In [1]:
%load_ext autoreload

%autoreload 2

import torch
import torch.nn as nn
import torch.nn.functional as F
import numpy as np
from utils import rand_rotation_tensor, test_close


Here I'm testing the provided layers by VN. They implement a network called DGCNN that (if I remove the last 'pool' layer) takes in as input a batch of points and outputs both invariant and equivariant features for those points:


$$
VN\_DGCNN : \mathbb{R}^{B \times N \times 3} \rightarrow \mathbb{R}^{B \times C \times N \times 3}
$$

Where $B$ is Batch Size, $N$ is Number of Points and $C$ is Latent Feature Size

In [3]:
from vnn.vn_models import VN_MLP, VN_DGCNN

# c_dim: latnet code size
# dim: input dimension (3 for point clouds (xyz))
# hidden_dim: hidden dimension of the MLP
# k: number of nearest neighbors in the graph convolution
# meta_output: for outputting the invariant latent code
model = VN_DGCNN(c_dim=9, dim=3, hidden_dim=128, k=20, meta_output='invariant_latent')

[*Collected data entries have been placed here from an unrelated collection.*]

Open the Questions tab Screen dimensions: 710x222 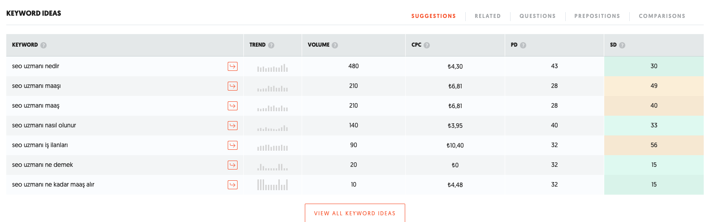(x=537, y=16)
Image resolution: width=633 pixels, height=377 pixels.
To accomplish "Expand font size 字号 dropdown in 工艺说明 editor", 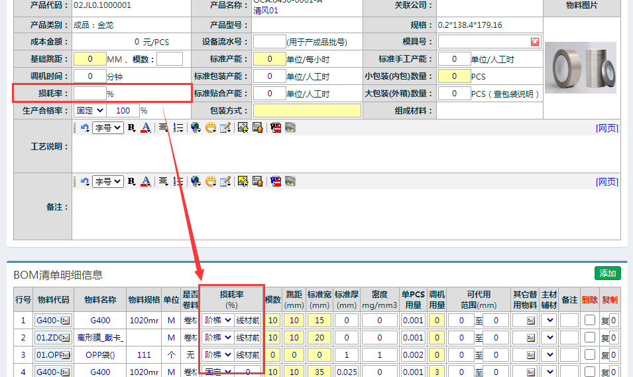I will (x=108, y=127).
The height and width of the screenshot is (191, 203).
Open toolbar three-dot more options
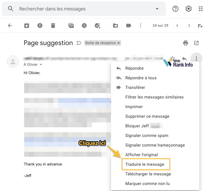coord(141,26)
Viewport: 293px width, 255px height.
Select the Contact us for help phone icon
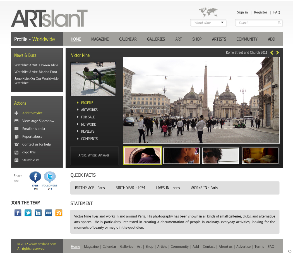(16, 144)
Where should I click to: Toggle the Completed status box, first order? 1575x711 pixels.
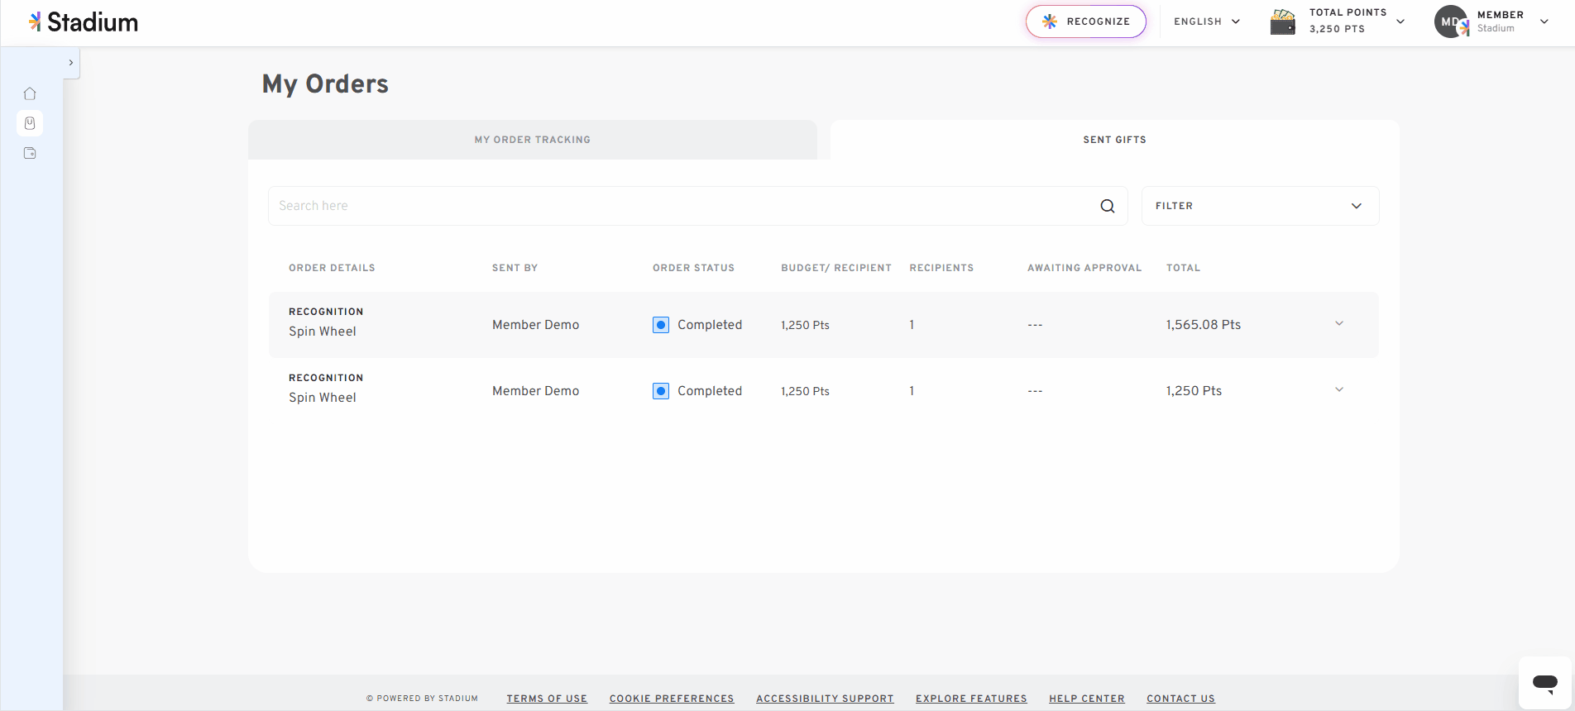661,325
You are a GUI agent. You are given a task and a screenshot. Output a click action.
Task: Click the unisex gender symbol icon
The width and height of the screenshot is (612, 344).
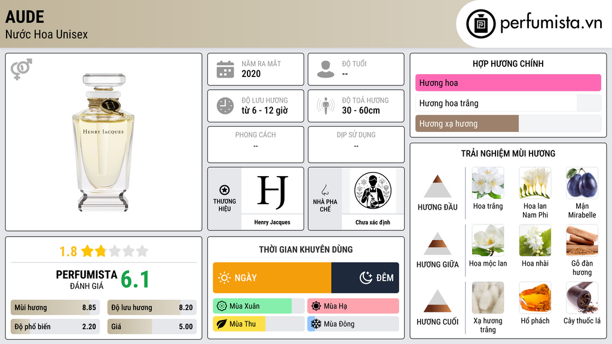22,69
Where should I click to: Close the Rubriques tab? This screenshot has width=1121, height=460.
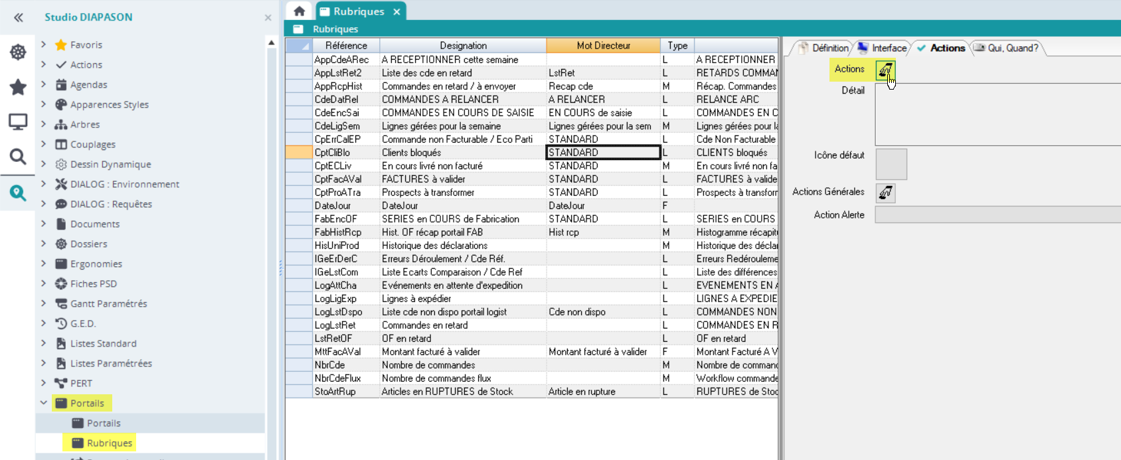pos(396,12)
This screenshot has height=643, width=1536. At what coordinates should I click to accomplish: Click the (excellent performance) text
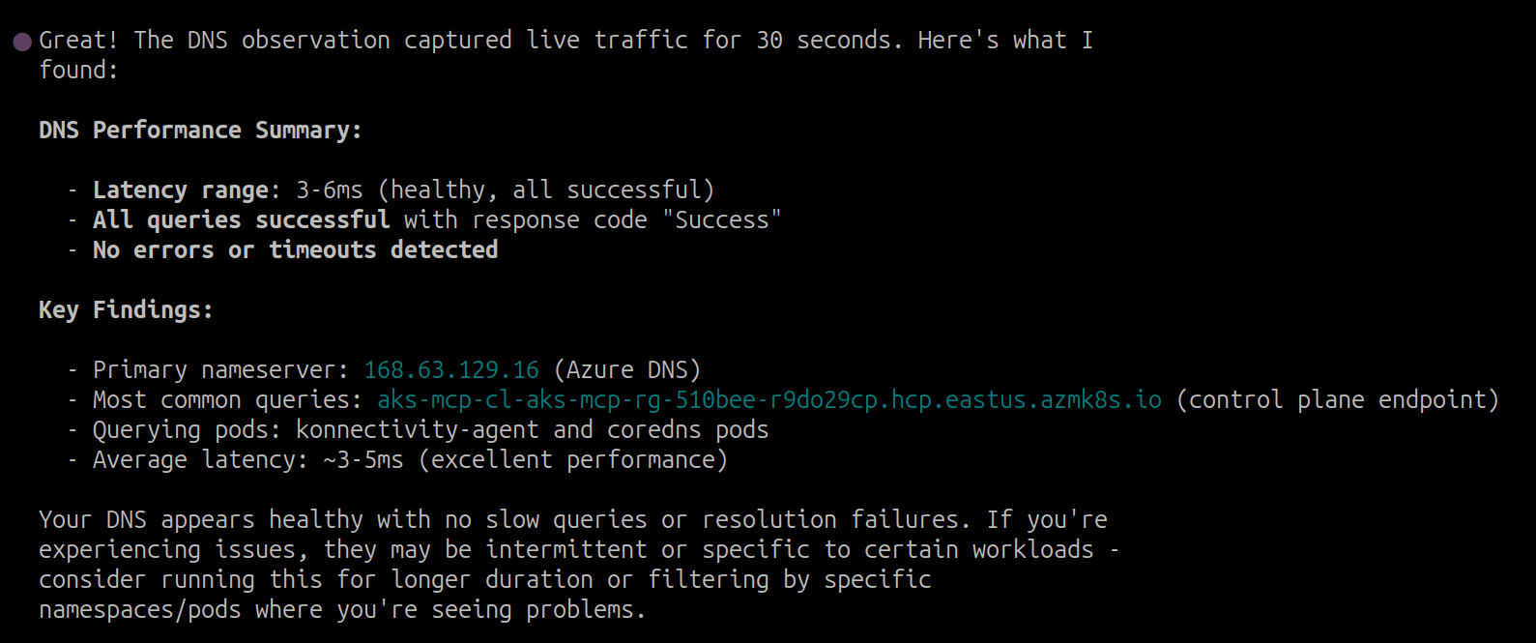click(573, 460)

# generate batches of random 3D vectors
vectors = torch.rand(2, 25, 3)

# normalise onto a unit sphere (don't need to do this, just thinking about spherical signals)
# output is the still invariant and equivariant either way
vectors = vectors / torch.norm(vectors, dim=-1, keepdim=True)

conditional = torch.rand(2, 1, 3) # B x Number of Conditonal Variables x 3 
# this is encoding the conditional variable in the xyz space, lat on x axis, lon on y axis, z is 0
conditional[:, :, 2] = 0

# concatenate the conditional variable to the input
vectors = torch.cat([vectors, conditional], dim=1)

# generate a random rotation matrix
R = rand_rotation_tensor()

# test equivariance of output and invariance of latent code
output, lc = model(vectors)
output_R, lc_r = model(vectors @ R)

print(f'Size of equivariant output: {output.shape}, [B, C, N, 3]')
print(f'Size of invariant latent code: {lc.shape}, [B, C, N, 3]')

res, eps = test_close(output, output_R)
print(f'Output: VN_MLP(P @ R) != VN_MLP(P) = {not res} {f"with eps {eps:.0e}" if res else ""}')

res, eps = test_close(output_R, output @ R)
print(f'Output: VN_MLP(P @ R) = VN_MLP(P) @ R --> Equivariance: {res} with eps {eps:.0e}')

res, eps = test_close(lc_r, lc)
print(f'Latent: VN_MLP(P @ R) = VN_MLP(P) --> Invariance: {res} with eps {eps:.0e}')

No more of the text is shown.